Alana Biggers, spécialiste en médecine interne explique les origines de cette pathologie anxieuse et ajoute qu’elle est symptomatique de modifications cérébrales lorsque la personne misophone est exposée au dit son désagréable. A ce moment, le cerveau déclenche une réaction de combat ou de fuite qui peut se manifester par de la rage, de la panique, de l’évitement voire de la dépression.

La misophonie. Source : Metro

Quels sont les sons qui peuvent enclencher ce trouble anxieux ?

Plusieurs sons peuvent déclencher la misophonie et ces derniers peuvent changer au cours de la vie du patient. Parmi les bruits les plus courants, ceux qui proviennent de la bouche des autres comme le son de quelqu’un qui ronge ses ongles, qui sirote une boisson, qui avale un aliment mais aussi un raclement de gorge ou le claquement des lèvres. D’autres sons comme les portes de voiture qui claquent, le son d’une page qui se tourne, un reniflement ou le bruit de l’écriture peuvent provoquer ces symptômes d’angoisse parfois invalidants. Les misophones peuvent également être irascibles après avoir entendu des bruits d’oiseaux, de grillons ou d’animaux. Des déclencheurs visuels sont comme le fait de remuer les pieds ou les cheveux et de se frotter le nez provoquent potentiellement ce trouble anxieux et psychologique.

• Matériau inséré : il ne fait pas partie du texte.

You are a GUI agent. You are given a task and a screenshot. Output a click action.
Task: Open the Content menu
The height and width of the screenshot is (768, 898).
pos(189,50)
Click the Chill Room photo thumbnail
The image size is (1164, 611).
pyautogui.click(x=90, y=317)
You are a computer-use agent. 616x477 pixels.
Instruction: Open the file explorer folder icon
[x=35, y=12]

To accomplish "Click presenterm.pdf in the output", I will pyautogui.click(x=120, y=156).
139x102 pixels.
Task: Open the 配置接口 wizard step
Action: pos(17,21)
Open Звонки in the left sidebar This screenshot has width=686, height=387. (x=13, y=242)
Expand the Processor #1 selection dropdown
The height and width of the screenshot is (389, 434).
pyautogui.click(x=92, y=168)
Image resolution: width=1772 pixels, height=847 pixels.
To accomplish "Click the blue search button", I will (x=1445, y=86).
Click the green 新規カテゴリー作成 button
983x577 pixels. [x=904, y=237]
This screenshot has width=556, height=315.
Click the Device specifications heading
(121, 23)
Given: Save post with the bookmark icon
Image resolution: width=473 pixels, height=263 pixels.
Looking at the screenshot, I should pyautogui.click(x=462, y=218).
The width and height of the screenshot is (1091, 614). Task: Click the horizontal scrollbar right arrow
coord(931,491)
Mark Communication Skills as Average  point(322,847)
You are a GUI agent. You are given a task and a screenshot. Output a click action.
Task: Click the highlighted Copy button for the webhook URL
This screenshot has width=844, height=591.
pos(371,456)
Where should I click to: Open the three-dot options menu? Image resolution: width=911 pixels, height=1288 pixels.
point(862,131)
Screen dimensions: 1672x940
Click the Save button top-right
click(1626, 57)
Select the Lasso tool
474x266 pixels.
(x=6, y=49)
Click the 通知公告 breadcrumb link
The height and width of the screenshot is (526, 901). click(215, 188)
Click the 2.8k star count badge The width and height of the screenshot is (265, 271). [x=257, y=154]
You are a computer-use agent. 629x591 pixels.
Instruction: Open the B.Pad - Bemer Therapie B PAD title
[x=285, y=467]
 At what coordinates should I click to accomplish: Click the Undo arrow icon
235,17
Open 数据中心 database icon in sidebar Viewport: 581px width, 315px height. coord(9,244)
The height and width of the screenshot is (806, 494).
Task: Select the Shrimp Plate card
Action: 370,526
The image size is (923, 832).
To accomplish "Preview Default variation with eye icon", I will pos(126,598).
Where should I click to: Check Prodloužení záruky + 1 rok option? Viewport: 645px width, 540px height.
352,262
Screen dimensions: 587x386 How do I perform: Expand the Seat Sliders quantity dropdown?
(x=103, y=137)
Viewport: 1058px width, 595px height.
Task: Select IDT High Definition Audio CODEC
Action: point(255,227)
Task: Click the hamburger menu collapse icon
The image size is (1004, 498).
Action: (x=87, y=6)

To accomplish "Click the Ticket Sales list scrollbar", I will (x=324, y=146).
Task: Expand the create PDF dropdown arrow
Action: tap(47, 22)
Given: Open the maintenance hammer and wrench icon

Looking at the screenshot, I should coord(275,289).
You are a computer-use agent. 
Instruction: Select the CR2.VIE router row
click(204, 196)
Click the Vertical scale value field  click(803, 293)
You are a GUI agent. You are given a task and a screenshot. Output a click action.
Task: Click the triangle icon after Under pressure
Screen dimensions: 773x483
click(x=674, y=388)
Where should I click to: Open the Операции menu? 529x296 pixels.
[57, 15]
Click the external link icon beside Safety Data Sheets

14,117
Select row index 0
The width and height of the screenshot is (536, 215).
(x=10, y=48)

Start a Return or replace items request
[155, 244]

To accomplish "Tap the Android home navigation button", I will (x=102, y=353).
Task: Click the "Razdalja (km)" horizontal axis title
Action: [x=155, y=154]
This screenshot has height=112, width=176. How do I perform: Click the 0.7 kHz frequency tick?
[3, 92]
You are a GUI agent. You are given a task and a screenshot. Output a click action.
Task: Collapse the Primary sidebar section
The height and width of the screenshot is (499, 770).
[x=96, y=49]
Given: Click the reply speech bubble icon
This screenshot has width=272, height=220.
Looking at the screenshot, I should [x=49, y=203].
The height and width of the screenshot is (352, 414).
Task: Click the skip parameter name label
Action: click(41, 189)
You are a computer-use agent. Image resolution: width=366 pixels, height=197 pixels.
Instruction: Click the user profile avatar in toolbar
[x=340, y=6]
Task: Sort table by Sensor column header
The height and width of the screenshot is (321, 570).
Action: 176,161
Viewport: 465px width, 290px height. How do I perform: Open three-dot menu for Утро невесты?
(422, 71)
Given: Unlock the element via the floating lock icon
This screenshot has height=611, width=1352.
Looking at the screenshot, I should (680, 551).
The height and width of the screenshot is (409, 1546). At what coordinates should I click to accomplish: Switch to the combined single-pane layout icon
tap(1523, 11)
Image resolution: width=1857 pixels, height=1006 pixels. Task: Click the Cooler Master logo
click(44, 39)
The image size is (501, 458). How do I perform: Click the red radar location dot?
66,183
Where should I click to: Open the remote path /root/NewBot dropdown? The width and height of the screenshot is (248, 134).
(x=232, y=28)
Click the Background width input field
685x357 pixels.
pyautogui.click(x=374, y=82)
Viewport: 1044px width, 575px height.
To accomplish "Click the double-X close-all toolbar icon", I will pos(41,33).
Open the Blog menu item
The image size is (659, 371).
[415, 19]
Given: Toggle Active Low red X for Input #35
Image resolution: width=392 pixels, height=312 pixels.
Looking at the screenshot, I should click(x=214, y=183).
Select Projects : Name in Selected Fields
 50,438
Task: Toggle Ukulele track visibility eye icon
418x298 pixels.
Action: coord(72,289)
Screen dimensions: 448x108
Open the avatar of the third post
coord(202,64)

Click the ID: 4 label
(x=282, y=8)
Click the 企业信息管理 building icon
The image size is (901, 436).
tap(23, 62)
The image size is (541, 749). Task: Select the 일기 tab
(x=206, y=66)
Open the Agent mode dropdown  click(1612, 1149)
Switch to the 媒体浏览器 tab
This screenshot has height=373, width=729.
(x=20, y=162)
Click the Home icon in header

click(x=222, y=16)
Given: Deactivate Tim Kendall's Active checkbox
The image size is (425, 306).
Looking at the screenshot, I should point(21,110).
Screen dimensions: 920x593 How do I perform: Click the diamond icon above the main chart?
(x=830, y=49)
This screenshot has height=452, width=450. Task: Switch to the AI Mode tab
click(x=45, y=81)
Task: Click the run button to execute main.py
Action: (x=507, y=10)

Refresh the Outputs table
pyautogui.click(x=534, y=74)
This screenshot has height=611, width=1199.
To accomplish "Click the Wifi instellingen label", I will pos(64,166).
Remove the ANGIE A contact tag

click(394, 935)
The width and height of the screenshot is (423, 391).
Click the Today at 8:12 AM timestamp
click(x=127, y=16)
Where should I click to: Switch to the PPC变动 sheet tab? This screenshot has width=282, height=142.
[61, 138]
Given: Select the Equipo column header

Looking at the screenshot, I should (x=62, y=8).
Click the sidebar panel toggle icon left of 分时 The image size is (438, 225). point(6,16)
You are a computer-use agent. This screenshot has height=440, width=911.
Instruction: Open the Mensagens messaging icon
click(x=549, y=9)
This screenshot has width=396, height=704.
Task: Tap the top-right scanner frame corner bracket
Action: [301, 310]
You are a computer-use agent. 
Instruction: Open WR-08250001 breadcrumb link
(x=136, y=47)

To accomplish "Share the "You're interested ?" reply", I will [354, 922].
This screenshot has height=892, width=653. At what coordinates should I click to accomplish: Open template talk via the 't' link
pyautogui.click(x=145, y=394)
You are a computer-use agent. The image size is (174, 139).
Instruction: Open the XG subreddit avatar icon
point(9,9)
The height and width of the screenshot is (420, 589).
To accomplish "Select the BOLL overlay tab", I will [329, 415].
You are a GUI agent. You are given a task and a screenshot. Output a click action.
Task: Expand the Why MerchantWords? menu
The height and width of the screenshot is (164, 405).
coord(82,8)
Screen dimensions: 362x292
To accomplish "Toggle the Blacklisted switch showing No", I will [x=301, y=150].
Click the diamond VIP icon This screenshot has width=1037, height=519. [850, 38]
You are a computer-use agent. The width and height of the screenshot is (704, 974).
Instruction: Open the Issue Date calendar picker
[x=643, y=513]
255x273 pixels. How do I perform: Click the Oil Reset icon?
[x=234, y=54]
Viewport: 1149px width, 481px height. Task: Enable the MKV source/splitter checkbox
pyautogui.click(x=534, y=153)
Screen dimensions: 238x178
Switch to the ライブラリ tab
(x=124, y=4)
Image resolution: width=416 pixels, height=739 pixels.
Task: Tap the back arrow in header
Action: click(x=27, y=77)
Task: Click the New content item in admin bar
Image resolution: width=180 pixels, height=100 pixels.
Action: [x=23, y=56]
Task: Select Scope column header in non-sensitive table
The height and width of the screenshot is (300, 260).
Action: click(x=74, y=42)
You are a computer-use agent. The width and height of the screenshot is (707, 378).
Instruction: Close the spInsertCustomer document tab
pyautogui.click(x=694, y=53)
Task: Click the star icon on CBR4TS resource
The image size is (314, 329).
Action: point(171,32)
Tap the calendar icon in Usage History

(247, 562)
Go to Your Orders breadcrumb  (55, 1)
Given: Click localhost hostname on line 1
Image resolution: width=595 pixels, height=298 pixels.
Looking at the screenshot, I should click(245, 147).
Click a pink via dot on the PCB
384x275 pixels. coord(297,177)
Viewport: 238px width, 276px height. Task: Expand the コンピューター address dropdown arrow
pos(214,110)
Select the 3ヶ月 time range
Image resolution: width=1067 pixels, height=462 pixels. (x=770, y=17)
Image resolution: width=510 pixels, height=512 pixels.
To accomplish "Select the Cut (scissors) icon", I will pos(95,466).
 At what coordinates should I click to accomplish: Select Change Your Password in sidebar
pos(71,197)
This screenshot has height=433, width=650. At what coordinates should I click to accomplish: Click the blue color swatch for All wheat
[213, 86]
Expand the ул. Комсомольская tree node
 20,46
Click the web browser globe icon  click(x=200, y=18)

Que ressent une personne misophone ?

Lorsqu’une personne atteinte de ce trouble nerveux perçoit le déclencheur, plusieurs sensations corporelles s’ensuivent. Cela peut aller de la chair de poule jusqu’à une grande nervosité et la durée varie selon l’exposition au son. Ce dernier peut à peine être perceptible pour les autres tandis que cela peut être entêtant pour quelqu’un qui souffre de misophonie. Barron Lerner, médecin et professeur à l’Université de New York, en est atteint et relate son expérience avec cette maladie. « C’est comme si votre sang commençait à bouillir. Il y a beaucoup de sentiments anxieux, comme des battements de cœur et des maux d’estomac », décrit l’expert. Le Dr Marsha Johnson, audiologiste qui étudie cette pathologie depuis plus de 20 ans, explique que les misophones réagissent au son avant même d’être conscients d’y être exposés. « C’est instantané. C’est énorme. Il prend en charge la majeure partie de leur fonctionnement cognitif », souligne-t-elle.

Quelles sont les personnes les plus vulnérables à la misophonie ?

Si pour l’heure la misophonie reste encore méconnue, plusieurs hypothèses scientifiques établissent une corrélation entre ce trouble et d’autres pathologies. Les personnes atteintes de troubles obsessionnels compulsifs, du syndrome de la Tourette et de troubles anxieux pourraient avoir plus de chances de souffrir de cette maladie liée au son. Ceux qui sont atteints d’acouphènes y seraient également plus exposés. Barron Lerner explique qu’il s’agit d’une maladie à part entière qui se chevauche avec d’autres maladies. L’audiologiste précise que souvent, les misophones ont été considérés comme anxieux, phobiques ou atteints d’autres troubles mentaux. Seulement, il s’agit d’une maladie à part entière qui survient généralement entre 9 et 12 ans. Les femmes et ceux qui ont un quotient intellectuel (Q.I) plus élevé ont plus de chances d’en souffrir. Généralement, le son à l’origine de la misophonie peut provenir d’un parent et de nouveaux bruits peuvent causer les symptômes susdits qui troublent le comportement. Cette pathologie est potentiellement d’origine génétique.

Comment traiter la misophonie?

Alors que, pour l’heure, aucun traitement spécifique à la misophonie n’est prescrit, d’autres options peuvent aider à réduire ces symptômes. La thérapie de rééducation des acouphènes, aide les patients à mieux réagir en apprenant à diminuer l’intolérance au bruit. Des réunions entre les proches et la personne atteinte de misophonie sont de rigueur pour mieux comprendre ce trouble et agir en conséquence. « D’après ce que je peux dire après 20 ans à suivre des personnes souffrant de misophonie, la plupart continuent et ont une bonne vie », assure le docteur Johnson qui a suivi l’évolution de nombreux patients atteints de cette pathologie psychiatrique. Ce trouble similaire à la phobie peut être mieux appréhendé en éliminant l’anxiété et en étant à l’écoute de ses sensations.